# GIVEN PASSAGE
I can see how sensitive reducing magnetron voltage can be because I was beginning with a 600 watt microwave on that earlier project. By the time I got the power down to just under about 400 watts, the efficiency began to drop very much and the magnetron began to overheat. I think Getting an 1100 watt oven down to still working at 400 watts seems pretty impressive too.

Hi again,

Oh ok, well i noticed too that the available control on the microwaves is very poor. When want to simmer i have trouble finding the right setting too.
I bought a Panasonic mw oven a while back thinking i was finally getting the real thing because it had true variable power not pulsed power, which varies the actual power to the magnetron. BUT to my suprize, then still only give you 10 power settings, which is ridiculous. That left me back at square 1 really, except for the more even cooking that it can do with constant power low power instead of pulsed high power to emulate low power.

Yes it's amazing that it works down to 400 watts, and today i tested it at 300 watts input power and it still works, cooking very very slowly though. I defrosted a pot pie earlier today
The only problem i see now is that because i am using a variac, there is still no regulation on the AC voltage and here it varies somewhat even over short time periods like 5 minutes. This means the power could vary by itself by as much as 50 watts. I am hoping that does not cause too much trouble because to regulate it i would have to buy or build an AC inverter/converter and i dont really want o have to do that.

But at least you know now that you can use a variac to lower your mw oven power down to levels that are basically anything you want to set it at. 20 percent, 10 percent, 11 percent, 12 percent, of full power, etc.
i got the variac originally for testing things. Cost is around 100 dollars USD for that one.

# GIVEN PROBLEM A
In the microwave power thread, how many power settings did the Panasonic oven provide?
# GIVEN PROBLEM B
Reproduce the passage of the microwave power thread from "Yes it's amazing" to "full power, etc.".

(Collected data entries)
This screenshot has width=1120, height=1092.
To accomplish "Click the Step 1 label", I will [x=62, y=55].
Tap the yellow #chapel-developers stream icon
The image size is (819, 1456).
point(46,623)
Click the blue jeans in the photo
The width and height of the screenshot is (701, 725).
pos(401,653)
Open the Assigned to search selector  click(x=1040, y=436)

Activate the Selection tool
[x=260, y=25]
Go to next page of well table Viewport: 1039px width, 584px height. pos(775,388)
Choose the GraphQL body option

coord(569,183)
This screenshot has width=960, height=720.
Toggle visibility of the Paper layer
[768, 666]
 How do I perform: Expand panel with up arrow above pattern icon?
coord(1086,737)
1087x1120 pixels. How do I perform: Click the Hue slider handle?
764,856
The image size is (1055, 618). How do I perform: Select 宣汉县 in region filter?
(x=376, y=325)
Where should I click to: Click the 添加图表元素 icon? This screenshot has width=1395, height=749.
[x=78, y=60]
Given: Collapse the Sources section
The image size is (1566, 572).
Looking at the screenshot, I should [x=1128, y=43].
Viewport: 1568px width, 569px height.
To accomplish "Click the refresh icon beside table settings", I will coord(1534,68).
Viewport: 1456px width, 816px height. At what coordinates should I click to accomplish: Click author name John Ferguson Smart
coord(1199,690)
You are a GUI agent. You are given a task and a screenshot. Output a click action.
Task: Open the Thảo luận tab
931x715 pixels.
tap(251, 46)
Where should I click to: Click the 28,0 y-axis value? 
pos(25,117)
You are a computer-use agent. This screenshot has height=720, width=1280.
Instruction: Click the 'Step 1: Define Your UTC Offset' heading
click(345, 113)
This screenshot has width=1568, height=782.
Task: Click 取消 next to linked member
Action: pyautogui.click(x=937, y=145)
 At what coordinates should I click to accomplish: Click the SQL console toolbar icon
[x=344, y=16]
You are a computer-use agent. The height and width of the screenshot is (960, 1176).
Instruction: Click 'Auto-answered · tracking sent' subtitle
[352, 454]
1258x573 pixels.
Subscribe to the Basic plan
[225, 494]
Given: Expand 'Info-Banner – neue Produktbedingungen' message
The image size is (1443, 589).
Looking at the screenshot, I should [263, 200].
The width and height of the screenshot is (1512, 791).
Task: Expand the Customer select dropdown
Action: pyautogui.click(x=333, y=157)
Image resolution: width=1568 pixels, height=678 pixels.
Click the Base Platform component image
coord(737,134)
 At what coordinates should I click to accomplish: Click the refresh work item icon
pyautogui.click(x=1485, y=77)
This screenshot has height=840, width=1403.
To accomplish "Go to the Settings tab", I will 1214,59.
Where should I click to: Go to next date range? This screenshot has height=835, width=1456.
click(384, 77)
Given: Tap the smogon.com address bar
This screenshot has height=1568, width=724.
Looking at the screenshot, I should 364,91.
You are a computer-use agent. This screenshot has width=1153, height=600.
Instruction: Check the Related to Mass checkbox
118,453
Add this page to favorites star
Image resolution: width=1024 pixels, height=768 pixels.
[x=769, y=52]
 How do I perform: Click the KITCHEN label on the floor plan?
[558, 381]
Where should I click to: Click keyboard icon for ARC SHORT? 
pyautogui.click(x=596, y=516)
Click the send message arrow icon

# EXERCISE RESPONSE A
It provided only 10 power settings.

# EXERCISE RESPONSE B
Yes it's amazing that it works down to 400 watts, and today i tested it at 300 watts input power and it still works, cooking very very slowly though. I defrosted a pot pie earlier today
The only problem i see now is that because i am using a variac, there is still no regulation on the AC voltage and here it varies somewhat even over short time periods like 5 minutes. This means the power could vary by itself by as much as 50 watts. I am hoping that does not cause too much trouble because to regulate it i would have to buy or build an AC inverter/converter and i dont really want o have to do that.

But at least you know now that you can use a variac to lower your mw oven power down to levels that are basically anything you want to set it at. 20 percent, 10 percent, 11 percent, 12 percent, of full power, etc.